Randika masih trauma dengan Shadow, perempuan itu tidak mengincar dirinya melainkan orang-orang yang di sekitarnya. Randika harus memastikan hal ini tidak terulang kembali, jadi satu-satunya jalan adalah membunuh Bulan Kegelapan. Terlebih, dari mana Shadow bisa ada di Indonesia dan mengerti bagaimana caranya menangkap boneka ginseng? Tentu saja, itu pasti memakai kekuatan dan sumber daya milik Bulan Kegelapan.
"Jangan khawatir, pasukan kita sudah bekerja dengan keras. Kita sudah mengeliminasi seluruh kekuatan Bulan Kegelapan di Jepang. Menurut informasi yang kudapatkan, dia telah lari ke Amerika. Setelah situasi di Jepang ini sudah stabil, kita akan mengejarnya."
Randika mengangguk. "Bekerja samalah dengan Frank dan Catherine untuk misi pengejarannya. Jika ada apa-apa, hubungi aku."
"Baik."
Setelah mematikan komputer, Randika berjalan menuju lantai 1. Pada saat ini, Inggrid yang memakai celemek itu menoleh sambil tersenyum. "Aku sudah memasak untuk suamiku tercinta, cepat duduk dan siapkan piringnya."
Randika yang baru saja datang itu melihat senyuman manis Inggrid, dia tidak tahu harus berbuat apa.
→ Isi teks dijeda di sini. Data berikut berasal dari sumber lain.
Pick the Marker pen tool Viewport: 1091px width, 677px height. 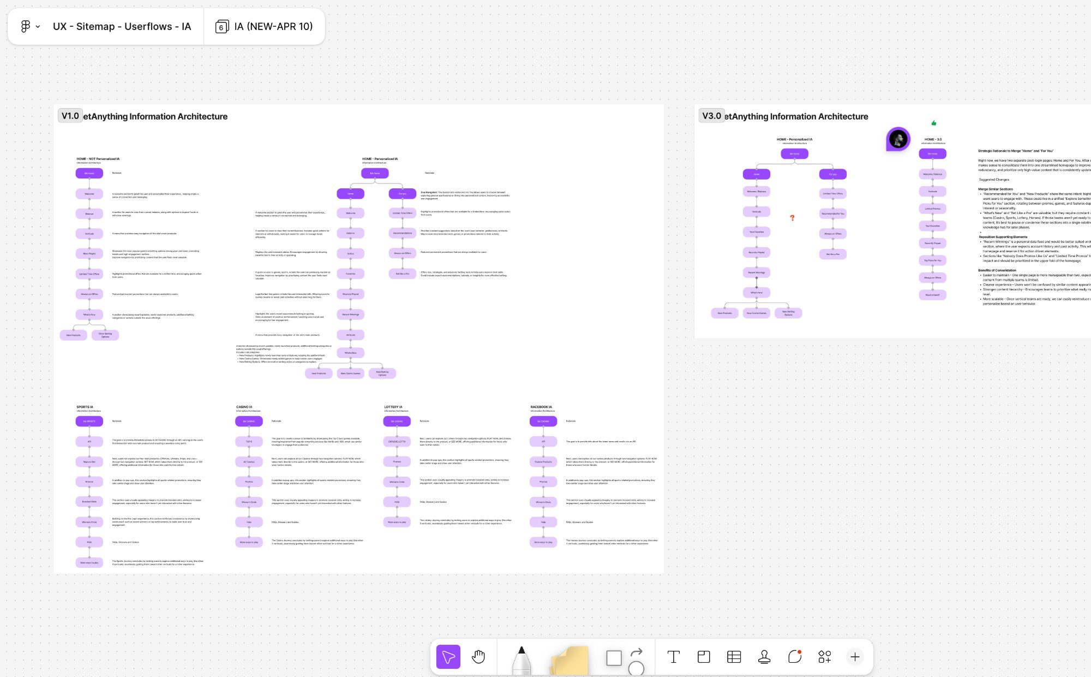(521, 660)
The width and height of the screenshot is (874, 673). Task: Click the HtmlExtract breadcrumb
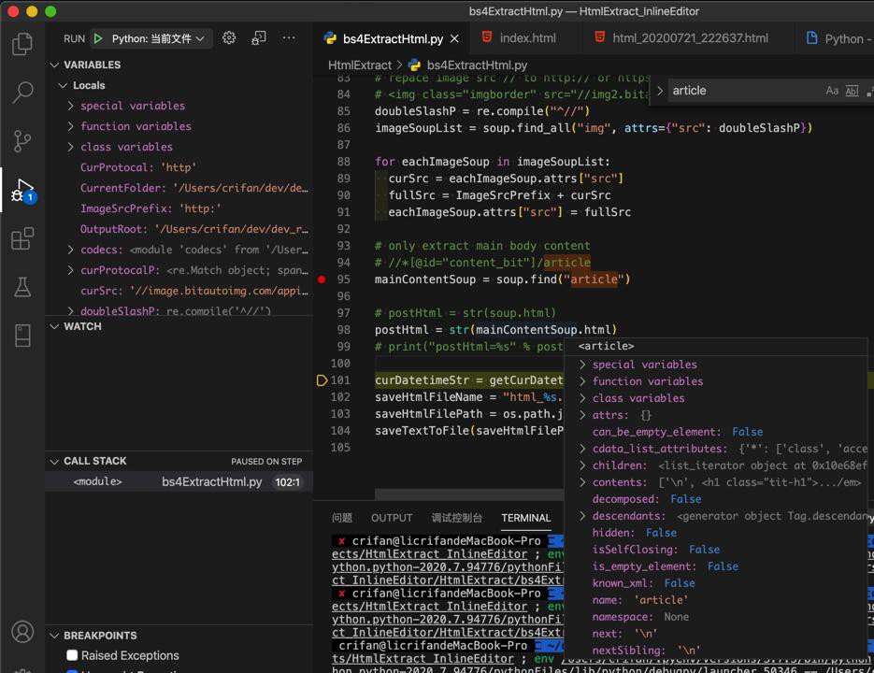click(x=359, y=65)
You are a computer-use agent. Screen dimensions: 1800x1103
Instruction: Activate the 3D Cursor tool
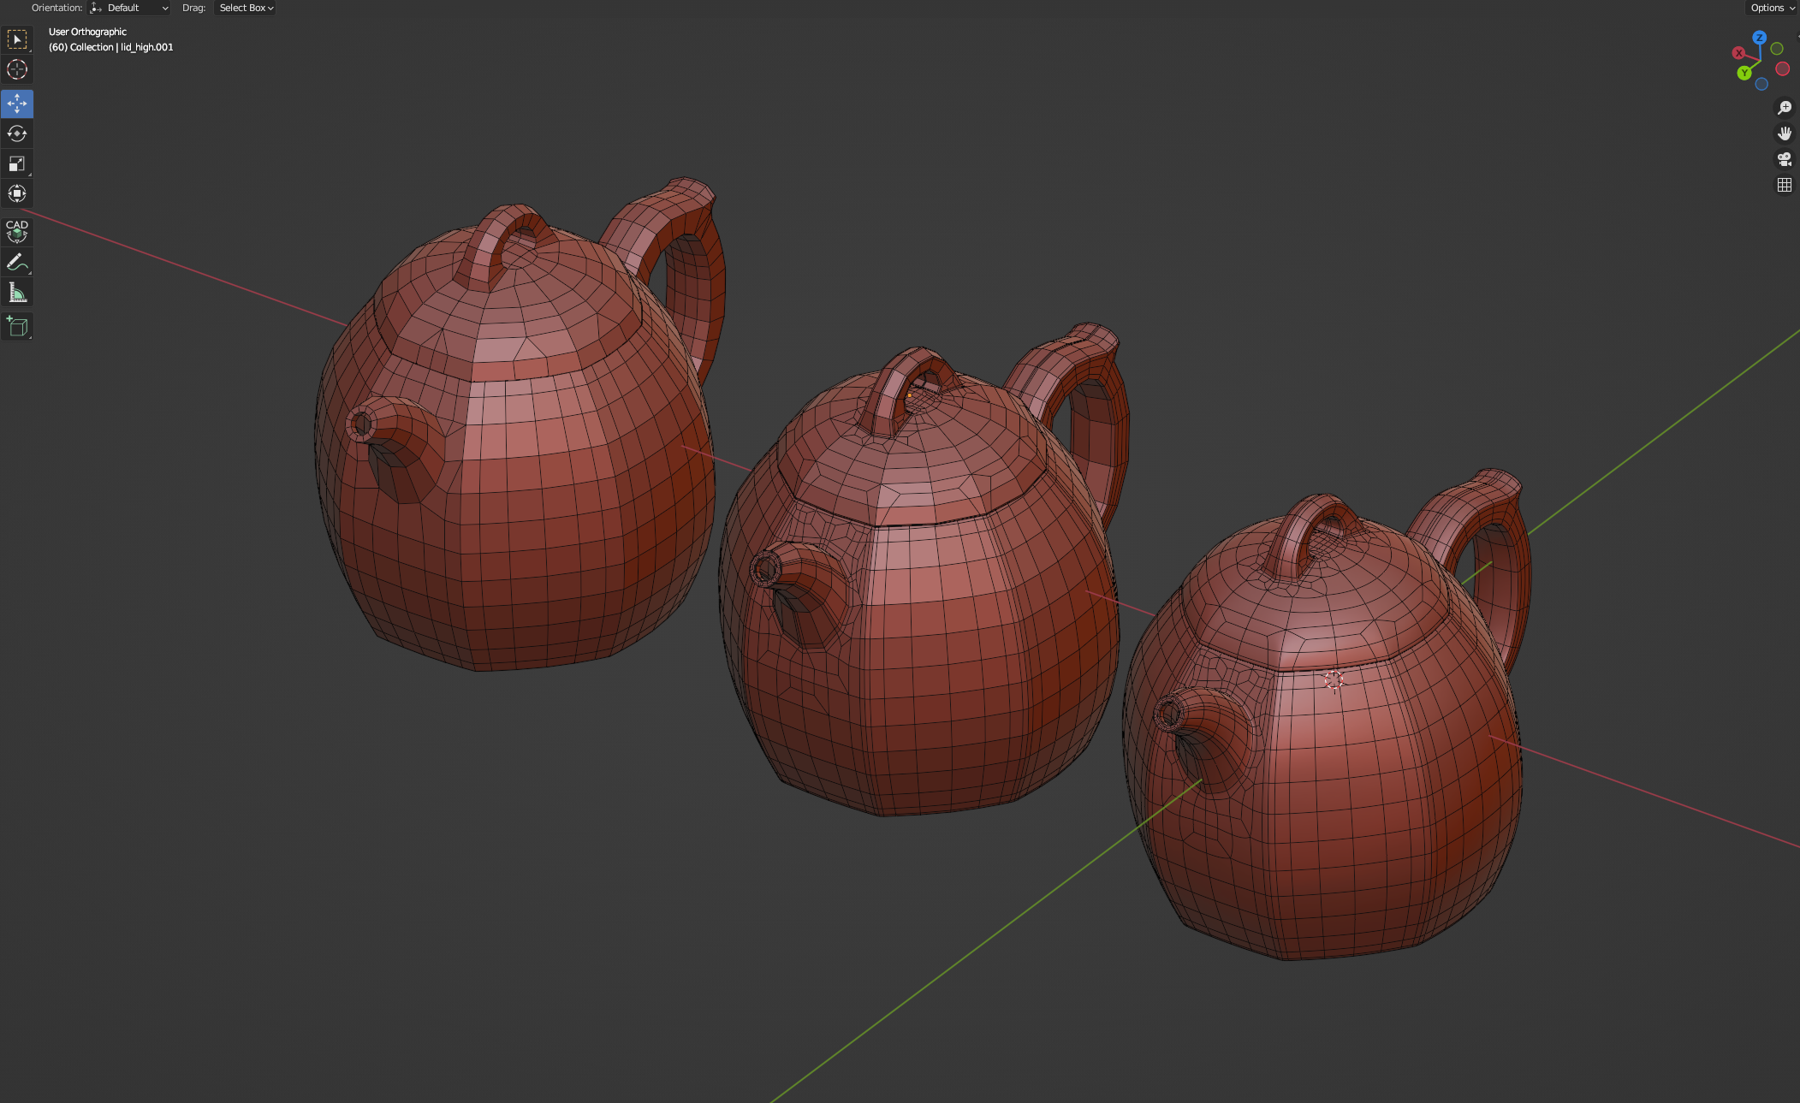[17, 69]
Rasa takut yang didapatnya ketika memakan makanan Inggrid kapan hari benar-benar melekat di benaknya.
Namun, sarapan ini dibumbui oleh sesuatu yang paling berharga di dunia ini. Benar, itu adalah cinta! Tidak ada bumbu yang lebih enak daripada cinta!
Ketika Randika duduk dan mengunyah makannya, hatinya sudah menangis. Dia ingin mengambil kembali kata-katanya barusan. Sepertinya lebih baik dia makan di luar bersama istrinya ini.
Namun, melihat senyuman Inggrid yang begitu lebar, Randika hanya bisa pasrah.